- _Set of tasks_
(a) Rewrite the passage about cliffhanger serials, beginning at the words "We're doing a" and ending after "in them both.", with "Tarzan" replaced by "Flash Gordon".
(b) Output the records as a Markdown table with the columns Row and Line, starting at the first line of the records and stopping after the line that contains "will (x=489, y=52).". Number each line in Row, and skip blank lines.
# start of Source passage
We're doing a little series talking about the old black-and-white cliffhanger serials. Last week, I told you about an obscure film that turned out to be a real treat for Tarzan fans. This week, we've got the story of two different superhero serials and the unfortunate actor that starred in them both.



Vincent Markowski from Port Henry, New York, led a life in the early 1900s that in itself was worthy of a movie. He knocked around all over the country, doing all sorts of physical labor -- coal miner, lumberjack, and even some bare-knuckle boxing in local bouts. Eventually he decided to try his luck in the newborn motion-picture industry, changed his name to Tom Tyler, and came to Hollywood in the 1920s.

As luck would have it, one of the studios was looking to replace one of their cowboy-picture contract players and the casting people were impressed with Tyler's athleticism and two-fisted resume. Soon he had made a name for himself as a Western star in the silent era.
# end of Source passage
# start of Entries provided
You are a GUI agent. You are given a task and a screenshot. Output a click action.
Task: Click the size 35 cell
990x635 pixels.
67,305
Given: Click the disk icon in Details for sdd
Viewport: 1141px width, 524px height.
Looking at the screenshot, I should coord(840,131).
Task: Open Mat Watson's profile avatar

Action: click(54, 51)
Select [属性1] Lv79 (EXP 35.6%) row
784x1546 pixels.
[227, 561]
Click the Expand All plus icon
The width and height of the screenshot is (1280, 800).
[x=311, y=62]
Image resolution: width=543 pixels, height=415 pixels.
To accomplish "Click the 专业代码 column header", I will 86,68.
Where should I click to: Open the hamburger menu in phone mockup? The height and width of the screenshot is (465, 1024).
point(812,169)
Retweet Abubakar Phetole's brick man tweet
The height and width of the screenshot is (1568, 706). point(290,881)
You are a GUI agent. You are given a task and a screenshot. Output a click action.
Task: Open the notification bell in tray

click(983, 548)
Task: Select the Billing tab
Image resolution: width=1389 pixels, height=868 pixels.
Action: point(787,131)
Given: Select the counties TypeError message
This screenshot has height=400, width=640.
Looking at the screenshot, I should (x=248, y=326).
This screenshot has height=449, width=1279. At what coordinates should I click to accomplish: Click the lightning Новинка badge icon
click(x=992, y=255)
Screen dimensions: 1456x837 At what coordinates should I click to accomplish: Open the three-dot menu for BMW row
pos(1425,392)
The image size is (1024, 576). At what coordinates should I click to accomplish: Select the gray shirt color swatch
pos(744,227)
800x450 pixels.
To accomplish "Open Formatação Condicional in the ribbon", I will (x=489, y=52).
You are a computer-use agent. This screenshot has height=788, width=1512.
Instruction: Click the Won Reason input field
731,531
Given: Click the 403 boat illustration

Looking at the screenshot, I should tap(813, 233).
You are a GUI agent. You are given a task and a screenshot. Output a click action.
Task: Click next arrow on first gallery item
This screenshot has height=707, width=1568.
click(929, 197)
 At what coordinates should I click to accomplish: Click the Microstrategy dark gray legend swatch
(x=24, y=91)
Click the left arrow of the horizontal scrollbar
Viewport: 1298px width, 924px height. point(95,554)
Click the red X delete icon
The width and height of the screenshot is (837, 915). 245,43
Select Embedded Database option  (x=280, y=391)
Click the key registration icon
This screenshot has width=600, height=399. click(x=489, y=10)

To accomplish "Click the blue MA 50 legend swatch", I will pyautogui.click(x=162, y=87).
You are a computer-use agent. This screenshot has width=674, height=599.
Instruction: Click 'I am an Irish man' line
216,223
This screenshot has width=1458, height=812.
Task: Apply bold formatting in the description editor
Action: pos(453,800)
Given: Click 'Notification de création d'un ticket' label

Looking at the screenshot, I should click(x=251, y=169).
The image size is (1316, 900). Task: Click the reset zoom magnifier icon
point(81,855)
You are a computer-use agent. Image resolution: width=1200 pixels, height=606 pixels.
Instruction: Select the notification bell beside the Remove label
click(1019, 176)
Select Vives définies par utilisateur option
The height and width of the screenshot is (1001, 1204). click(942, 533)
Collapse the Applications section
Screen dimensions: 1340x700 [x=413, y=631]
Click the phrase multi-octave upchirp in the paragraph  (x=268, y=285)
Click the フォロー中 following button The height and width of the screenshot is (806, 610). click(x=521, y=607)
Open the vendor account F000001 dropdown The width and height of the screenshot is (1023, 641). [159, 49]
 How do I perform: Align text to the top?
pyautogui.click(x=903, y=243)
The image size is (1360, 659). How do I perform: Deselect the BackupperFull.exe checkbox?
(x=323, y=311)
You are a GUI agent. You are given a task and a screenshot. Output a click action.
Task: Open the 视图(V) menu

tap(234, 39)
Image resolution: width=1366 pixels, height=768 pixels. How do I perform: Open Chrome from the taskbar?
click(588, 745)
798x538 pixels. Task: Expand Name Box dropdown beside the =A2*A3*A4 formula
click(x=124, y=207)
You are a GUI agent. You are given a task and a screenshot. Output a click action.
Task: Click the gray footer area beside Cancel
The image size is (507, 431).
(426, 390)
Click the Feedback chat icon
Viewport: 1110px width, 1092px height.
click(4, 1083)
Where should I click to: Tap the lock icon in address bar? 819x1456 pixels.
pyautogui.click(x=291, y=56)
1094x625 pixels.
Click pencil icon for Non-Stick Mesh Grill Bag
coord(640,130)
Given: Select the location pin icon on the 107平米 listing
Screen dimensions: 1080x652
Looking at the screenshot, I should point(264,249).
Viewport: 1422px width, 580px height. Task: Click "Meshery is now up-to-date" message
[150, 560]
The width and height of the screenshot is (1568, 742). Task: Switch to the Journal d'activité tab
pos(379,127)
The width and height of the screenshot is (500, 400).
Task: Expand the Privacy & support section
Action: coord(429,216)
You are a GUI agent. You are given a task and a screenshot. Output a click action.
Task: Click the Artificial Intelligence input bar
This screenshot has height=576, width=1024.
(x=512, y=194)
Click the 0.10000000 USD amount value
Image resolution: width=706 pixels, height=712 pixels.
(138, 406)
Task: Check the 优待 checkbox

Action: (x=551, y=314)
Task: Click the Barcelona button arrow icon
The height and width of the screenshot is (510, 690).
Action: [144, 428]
# end of Entries provided
- _The solutions_
(a)
We're doing a little series talking about the old black-and-white cliffhanger serials. Last week, I told you about an obscure film that turned out to be a real treat for Flash Gordon fans. This week, we've got the story of two different superhero serials and the unfortunate actor that starred in them both.

(b)
| Row | Line |
|---|---|
| 1 | You are a GUI agent. You are given a task and a screenshot. Output a click action. |
| 2 | Task: Click the size 35 cell |
| 3 | 990x635 pixels. |
| 4 | 67,305 |
| 5 | Given: Click the disk icon in Details for sdd |
| 6 | Viewport: 1141px width, 524px height. |
| 7 | Looking at the screenshot, I should coord(840,131). |
| 8 | Task: Open Mat Watson's profile avatar |
| 9 | Action: click(54, 51) |
| 10 | Select [属性1] Lv79 (EXP 35.6%) row |
| 11 | 784x1546 pixels. |
| 12 | [227, 561] |
| 13 | Click the Expand All plus icon |
| 14 | The width and height of the screenshot is (1280, 800). |
| 15 | [x=311, y=62] |
| 16 | Image resolution: width=543 pixels, height=415 pixels. |
| 17 | To accomplish "Click the 专业代码 column header", I will 86,68. |
| 18 | Where should I click to: Open the hamburger menu in phone mockup? The height and width of the screenshot is (465, 1024). |
| 19 | point(812,169) |
| 20 | Retweet Abubakar Phetole's brick man tweet |
| 21 | The height and width of the screenshot is (1568, 706). point(290,881) |
| 22 | You are a GUI agent. You are given a task and a screenshot. Output a click action. |
| 23 | Task: Open the notification bell in tray |
| 24 | click(983, 548) |
| 25 | Task: Select the Billing tab |
| 26 | Image resolution: width=1389 pixels, height=868 pixels. |
| 27 | Action: point(787,131) |
| 28 | Given: Select the counties TypeError message |
| 29 | This screenshot has height=400, width=640. |
| 30 | Looking at the screenshot, I should (x=248, y=326). |
| 31 | This screenshot has height=449, width=1279. At what coordinates should I click to accomplish: Click the lightning Новинка badge icon |
| 32 | click(x=992, y=255) |
| 33 | Screen dimensions: 1456x837 At what coordinates should I click to accomplish: Open the three-dot menu for BMW row |
| 34 | pos(1425,392) |
| 35 | The image size is (1024, 576). At what coordinates should I click to accomplish: Select the gray shirt color swatch |
| 36 | pos(744,227) |
| 37 | 800x450 pixels. |
| 38 | To accomplish "Open Formatação Condicional in the ribbon", I will (x=489, y=52). |